_What the task requires_:
With the first line as the start and the line containing "Task: Bookmark document with the star icon" as the end, write out every line of the records exactly.
───── Given records ─────
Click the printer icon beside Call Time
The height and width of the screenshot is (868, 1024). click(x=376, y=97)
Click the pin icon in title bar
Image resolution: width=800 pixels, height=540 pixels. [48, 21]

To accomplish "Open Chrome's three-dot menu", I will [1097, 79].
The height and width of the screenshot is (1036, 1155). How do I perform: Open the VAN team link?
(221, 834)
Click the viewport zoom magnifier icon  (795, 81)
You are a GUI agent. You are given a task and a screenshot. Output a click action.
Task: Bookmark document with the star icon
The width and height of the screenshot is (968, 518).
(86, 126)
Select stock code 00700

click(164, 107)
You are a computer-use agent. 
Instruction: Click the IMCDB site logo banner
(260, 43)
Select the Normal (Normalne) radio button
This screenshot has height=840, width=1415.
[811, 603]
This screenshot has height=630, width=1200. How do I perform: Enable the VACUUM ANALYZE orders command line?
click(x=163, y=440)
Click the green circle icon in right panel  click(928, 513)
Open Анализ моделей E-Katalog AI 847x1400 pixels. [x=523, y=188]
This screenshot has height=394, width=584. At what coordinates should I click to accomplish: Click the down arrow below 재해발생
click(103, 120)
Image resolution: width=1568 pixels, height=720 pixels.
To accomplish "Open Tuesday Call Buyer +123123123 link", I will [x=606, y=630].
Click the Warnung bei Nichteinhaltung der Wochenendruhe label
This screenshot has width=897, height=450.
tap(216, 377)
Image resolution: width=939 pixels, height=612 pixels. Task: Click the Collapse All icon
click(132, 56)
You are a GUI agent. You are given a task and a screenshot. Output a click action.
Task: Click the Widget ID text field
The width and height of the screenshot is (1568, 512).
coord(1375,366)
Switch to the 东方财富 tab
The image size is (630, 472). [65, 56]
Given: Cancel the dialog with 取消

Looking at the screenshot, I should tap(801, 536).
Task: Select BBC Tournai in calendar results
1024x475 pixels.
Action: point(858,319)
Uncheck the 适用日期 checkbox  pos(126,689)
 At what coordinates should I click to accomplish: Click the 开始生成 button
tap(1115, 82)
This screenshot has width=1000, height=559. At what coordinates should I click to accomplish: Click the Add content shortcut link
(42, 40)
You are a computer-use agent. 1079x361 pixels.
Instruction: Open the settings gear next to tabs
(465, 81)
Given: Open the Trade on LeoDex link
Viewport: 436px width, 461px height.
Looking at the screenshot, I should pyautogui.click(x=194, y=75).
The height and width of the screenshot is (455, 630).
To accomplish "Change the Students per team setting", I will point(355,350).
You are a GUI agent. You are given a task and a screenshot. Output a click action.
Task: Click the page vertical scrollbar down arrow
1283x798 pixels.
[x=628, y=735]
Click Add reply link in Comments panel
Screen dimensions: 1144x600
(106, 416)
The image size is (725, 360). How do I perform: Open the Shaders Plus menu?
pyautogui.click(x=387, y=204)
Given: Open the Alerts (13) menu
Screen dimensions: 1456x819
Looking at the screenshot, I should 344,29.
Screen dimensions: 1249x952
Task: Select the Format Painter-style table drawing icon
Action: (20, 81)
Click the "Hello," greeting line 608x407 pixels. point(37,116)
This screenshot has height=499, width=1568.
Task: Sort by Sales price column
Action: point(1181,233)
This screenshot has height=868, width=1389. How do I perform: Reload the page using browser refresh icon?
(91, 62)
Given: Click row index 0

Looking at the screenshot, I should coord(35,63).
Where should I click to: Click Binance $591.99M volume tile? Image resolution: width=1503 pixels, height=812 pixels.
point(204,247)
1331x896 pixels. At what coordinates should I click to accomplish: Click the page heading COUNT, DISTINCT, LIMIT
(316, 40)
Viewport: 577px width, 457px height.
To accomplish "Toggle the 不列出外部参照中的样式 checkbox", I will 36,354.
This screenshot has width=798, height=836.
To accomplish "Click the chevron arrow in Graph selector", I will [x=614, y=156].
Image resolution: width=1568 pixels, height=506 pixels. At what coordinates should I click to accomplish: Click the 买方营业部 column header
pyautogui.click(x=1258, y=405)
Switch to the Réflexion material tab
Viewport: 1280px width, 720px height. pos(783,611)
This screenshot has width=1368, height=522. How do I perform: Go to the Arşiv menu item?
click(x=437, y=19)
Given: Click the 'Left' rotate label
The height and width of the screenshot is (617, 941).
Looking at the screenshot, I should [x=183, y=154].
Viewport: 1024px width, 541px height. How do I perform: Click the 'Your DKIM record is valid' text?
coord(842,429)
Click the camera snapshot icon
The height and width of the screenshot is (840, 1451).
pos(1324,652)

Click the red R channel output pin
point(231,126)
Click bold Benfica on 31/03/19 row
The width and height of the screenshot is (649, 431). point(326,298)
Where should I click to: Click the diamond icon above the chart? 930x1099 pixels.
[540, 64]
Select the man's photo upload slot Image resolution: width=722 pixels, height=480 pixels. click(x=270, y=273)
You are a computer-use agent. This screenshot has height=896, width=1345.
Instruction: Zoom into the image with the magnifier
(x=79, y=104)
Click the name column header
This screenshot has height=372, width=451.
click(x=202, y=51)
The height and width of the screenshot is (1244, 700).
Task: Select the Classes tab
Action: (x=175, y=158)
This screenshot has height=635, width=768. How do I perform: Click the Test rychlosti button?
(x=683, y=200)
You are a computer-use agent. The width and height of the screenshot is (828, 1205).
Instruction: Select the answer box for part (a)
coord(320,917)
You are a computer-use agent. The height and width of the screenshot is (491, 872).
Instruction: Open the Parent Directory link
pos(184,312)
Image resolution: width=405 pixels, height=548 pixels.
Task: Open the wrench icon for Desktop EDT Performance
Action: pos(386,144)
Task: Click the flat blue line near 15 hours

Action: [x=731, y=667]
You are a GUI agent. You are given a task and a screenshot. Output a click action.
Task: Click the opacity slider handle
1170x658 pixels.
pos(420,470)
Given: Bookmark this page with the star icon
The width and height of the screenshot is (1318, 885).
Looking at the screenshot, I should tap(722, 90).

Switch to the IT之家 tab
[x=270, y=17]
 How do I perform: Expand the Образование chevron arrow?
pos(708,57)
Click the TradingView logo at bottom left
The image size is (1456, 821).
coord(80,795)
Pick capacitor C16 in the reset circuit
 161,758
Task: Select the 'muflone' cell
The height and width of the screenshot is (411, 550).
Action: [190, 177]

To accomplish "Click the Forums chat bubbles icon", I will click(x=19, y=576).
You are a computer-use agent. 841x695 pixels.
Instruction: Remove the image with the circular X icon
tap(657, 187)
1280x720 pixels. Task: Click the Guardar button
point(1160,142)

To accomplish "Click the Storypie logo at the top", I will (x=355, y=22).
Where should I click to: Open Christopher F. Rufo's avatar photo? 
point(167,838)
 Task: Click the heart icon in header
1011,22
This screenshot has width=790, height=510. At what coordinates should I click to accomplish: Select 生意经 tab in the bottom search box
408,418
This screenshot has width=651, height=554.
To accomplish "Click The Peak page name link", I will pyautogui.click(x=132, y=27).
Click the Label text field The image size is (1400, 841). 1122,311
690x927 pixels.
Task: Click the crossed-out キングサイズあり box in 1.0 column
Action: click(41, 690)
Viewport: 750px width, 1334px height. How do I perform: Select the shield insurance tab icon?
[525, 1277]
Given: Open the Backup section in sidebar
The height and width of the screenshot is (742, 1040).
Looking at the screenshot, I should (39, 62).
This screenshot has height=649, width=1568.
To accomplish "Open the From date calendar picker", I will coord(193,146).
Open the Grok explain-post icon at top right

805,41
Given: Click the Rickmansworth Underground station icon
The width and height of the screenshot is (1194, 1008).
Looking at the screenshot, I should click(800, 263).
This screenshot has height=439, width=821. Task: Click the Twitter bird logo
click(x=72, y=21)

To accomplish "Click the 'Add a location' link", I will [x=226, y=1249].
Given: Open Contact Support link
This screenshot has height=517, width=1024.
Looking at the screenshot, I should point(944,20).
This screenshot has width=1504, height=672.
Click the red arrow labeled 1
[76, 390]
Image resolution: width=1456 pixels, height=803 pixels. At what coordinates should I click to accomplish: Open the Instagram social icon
─────
_Your response_:
Click the printer icon beside Call Time
The height and width of the screenshot is (868, 1024). click(x=376, y=97)
Click the pin icon in title bar
Image resolution: width=800 pixels, height=540 pixels. [48, 21]

To accomplish "Open Chrome's three-dot menu", I will [1097, 79].
The height and width of the screenshot is (1036, 1155). How do I perform: Open the VAN team link?
(221, 834)
Click the viewport zoom magnifier icon  (795, 81)
You are a GUI agent. You are given a task and a screenshot. Output a click action.
Task: Bookmark document with the star icon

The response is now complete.